Scientists Study Out-of-Body Experiences
A British scientist leads the world's largest study of near-death experiences.
Sept. 30, 2008— -- Jim Chapman didn't think it was possible until it happened to him.
In the fall of 1999, after suffering a heart attack while exercising at a local fitness club, Chapman said he came back from what should have been a one-way trip. He was rushed to the hospital in an ambulance. But after half an hour of resuscitative treatment, Chapman's heart stopped beating.
Later, doctors told him that his heart ceased functioning for 2½ to four minutes. But during the time doctors declared him clinically dead, Chapman said he felt as if he wasn't even in the hospital.
"I know when my heart stopped there was a consciousness that continued from being in the ER," Chapman, 59, said. "Everything went silent. When I opened my eyes, I was standing on the edge of a valley, with the sun shining and the breeze on my face."
When he looked to his left, he said he saw "a shimmering area" that coalesced into his family. After the picture of his family faded away, Chapman said he became overwhelmed by a feeling of exhilaration.
When he blinked again, he said he was back in the ER, on the gurney, facing a nurse and doctor.
No longer a cynic, the retired Canadian broadcaster said his near-death experience changed his outlook on life.
According to conventional science, when people's hearts stop beating and they stop breathing, the brain shuts down and consciousness disappears. That school of thought believes that without the brain, consciousness isn't possible.

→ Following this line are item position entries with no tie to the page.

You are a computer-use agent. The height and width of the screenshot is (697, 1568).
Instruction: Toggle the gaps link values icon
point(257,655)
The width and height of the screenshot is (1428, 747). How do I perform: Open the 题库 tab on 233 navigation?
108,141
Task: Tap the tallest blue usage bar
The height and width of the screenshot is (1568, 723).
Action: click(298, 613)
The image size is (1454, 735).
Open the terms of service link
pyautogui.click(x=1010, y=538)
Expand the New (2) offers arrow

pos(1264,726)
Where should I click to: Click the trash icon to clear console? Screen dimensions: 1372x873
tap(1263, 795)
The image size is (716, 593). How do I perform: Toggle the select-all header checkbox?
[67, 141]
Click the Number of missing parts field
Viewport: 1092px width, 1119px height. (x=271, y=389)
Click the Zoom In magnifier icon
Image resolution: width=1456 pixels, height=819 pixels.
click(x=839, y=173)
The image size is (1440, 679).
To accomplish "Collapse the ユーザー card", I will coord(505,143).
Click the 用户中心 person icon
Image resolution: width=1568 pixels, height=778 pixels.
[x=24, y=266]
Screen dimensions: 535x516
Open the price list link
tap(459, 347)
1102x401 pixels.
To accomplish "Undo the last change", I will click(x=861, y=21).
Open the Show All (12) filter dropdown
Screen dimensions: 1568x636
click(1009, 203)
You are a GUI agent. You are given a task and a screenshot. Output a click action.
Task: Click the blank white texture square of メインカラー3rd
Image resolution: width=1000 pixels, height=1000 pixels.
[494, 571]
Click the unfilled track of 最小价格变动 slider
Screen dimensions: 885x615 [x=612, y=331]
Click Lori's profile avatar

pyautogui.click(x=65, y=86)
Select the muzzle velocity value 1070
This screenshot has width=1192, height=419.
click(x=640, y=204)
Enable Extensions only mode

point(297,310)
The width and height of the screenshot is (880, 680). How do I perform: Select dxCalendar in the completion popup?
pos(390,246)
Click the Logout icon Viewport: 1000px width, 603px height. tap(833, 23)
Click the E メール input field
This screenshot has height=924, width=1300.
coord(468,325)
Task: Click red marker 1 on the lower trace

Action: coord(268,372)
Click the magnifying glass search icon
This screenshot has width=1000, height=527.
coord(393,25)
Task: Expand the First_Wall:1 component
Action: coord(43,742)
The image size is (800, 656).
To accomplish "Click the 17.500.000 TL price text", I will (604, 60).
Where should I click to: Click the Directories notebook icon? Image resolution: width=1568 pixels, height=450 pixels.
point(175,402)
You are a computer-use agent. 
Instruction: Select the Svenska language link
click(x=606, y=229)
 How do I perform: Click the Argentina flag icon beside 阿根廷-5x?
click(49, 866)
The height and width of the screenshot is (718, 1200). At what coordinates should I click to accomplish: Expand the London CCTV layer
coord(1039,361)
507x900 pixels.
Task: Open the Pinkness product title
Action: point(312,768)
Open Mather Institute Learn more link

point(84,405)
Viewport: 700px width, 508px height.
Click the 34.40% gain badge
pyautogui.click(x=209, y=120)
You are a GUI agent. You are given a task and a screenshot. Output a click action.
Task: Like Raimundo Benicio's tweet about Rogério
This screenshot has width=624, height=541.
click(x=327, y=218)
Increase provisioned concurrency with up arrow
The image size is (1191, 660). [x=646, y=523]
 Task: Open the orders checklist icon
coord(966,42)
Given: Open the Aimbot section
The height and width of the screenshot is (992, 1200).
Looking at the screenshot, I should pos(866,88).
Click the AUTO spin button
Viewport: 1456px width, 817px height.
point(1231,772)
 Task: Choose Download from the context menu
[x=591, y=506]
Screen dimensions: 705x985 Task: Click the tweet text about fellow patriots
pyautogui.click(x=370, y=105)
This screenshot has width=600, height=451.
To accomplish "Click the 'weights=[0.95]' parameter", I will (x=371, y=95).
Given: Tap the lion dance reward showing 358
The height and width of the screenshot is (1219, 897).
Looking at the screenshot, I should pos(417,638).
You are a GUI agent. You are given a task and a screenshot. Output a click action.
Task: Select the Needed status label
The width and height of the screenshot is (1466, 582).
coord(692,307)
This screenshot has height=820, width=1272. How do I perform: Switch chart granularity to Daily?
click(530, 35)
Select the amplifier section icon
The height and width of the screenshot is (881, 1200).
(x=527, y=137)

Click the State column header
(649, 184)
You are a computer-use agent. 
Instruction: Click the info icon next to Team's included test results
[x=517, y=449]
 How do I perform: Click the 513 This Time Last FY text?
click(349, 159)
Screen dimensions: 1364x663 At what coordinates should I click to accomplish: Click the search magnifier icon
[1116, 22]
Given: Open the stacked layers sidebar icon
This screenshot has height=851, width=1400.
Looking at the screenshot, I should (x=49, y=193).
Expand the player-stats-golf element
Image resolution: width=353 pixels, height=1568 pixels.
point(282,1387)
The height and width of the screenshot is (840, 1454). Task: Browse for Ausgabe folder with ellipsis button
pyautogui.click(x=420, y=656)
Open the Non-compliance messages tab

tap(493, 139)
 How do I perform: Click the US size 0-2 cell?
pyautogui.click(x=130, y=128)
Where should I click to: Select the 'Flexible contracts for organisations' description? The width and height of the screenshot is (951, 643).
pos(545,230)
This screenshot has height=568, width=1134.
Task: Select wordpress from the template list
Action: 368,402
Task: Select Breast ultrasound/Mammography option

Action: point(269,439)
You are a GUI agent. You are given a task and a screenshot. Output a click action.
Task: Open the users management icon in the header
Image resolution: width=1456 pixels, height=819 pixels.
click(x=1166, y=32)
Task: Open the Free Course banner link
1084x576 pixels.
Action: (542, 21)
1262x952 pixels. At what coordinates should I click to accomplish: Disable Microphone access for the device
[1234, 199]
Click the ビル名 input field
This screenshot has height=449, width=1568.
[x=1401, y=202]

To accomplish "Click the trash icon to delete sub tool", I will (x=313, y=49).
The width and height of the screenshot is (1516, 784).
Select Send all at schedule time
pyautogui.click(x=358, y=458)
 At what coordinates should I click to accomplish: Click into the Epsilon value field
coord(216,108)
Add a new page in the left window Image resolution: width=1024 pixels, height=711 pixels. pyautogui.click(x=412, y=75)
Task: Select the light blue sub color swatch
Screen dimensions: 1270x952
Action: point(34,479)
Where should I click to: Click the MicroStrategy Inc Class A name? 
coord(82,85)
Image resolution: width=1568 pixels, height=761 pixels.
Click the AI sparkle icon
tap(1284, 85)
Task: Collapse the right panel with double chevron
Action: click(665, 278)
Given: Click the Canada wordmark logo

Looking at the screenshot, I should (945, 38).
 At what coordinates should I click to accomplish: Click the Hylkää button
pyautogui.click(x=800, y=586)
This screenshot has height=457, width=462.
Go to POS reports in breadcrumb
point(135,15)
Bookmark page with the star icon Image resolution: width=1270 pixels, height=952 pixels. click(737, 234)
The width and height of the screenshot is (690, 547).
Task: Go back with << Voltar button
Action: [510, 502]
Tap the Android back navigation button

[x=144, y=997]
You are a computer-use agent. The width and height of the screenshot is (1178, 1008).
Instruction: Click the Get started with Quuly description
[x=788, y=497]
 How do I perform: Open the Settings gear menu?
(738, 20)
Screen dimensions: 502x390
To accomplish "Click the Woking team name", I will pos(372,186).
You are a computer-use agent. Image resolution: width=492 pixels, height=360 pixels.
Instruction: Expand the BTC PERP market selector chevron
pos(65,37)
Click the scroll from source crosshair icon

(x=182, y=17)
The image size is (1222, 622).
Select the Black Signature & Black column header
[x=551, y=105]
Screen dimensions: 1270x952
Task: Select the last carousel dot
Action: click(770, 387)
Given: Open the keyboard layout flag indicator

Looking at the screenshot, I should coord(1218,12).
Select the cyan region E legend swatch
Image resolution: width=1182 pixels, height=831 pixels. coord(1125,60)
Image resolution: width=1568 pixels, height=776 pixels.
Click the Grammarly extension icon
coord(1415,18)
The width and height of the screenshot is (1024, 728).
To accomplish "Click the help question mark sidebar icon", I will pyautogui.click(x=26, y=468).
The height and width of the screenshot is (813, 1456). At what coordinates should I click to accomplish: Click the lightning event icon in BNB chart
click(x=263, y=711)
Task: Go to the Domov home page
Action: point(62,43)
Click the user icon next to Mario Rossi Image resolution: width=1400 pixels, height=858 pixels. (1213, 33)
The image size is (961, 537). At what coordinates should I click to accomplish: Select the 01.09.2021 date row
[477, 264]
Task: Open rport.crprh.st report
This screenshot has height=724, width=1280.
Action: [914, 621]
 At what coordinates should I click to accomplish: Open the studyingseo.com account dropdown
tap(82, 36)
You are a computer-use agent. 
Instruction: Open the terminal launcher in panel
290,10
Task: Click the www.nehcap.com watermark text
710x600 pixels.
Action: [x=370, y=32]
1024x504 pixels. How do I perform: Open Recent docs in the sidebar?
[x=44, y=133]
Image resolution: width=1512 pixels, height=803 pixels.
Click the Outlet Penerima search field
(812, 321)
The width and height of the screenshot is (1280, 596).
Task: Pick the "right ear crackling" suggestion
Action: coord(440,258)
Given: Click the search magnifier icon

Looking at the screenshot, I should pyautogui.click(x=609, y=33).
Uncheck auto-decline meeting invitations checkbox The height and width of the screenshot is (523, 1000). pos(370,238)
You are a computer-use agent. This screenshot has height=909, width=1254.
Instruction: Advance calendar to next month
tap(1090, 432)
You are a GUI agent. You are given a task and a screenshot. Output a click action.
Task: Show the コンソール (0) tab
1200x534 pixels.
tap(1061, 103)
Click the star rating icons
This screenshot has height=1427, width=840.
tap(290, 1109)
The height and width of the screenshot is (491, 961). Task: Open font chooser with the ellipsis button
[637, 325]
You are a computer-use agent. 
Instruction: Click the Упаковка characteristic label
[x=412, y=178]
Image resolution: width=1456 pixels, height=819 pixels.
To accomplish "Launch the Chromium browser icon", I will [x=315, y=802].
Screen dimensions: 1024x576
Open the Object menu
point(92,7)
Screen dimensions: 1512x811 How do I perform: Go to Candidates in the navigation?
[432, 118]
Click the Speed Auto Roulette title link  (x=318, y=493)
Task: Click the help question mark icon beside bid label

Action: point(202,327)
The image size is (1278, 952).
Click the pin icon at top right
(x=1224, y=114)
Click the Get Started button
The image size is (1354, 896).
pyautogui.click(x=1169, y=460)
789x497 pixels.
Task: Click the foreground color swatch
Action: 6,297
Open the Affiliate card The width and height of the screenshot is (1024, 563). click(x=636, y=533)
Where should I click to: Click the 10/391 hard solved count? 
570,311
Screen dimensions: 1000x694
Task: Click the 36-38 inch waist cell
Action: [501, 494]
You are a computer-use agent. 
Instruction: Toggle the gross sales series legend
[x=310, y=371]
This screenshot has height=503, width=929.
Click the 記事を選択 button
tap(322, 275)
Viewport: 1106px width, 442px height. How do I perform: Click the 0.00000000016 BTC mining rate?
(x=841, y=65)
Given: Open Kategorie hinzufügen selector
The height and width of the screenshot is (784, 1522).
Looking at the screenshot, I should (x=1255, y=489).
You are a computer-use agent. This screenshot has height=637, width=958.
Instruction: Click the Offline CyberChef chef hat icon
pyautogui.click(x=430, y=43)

But a new study launched earlier this month will test a different theory: that consciousness is not localized to the brain and when the brain ceases functioning, the mind can continue to exist.
Led by Dr. Sam Parnia, an expert in the field of consciousness at the United Kingdom's University of Southampton, the study will monitor brain activity during cardiac arrest and test the validity of near-death and out-of-body experiences.
Called the "world's largest-ever study of near-death experiences," the Aware (Awareness During Resuscitation) study is a collaboration between 25 hospitals in the United Kingdom and the United States. U.S. participants include Indiana State University, Rosalind Franklin University of Medicine and Science, the University of Virginia and New York University, according to a spokesman for the University of Southampton.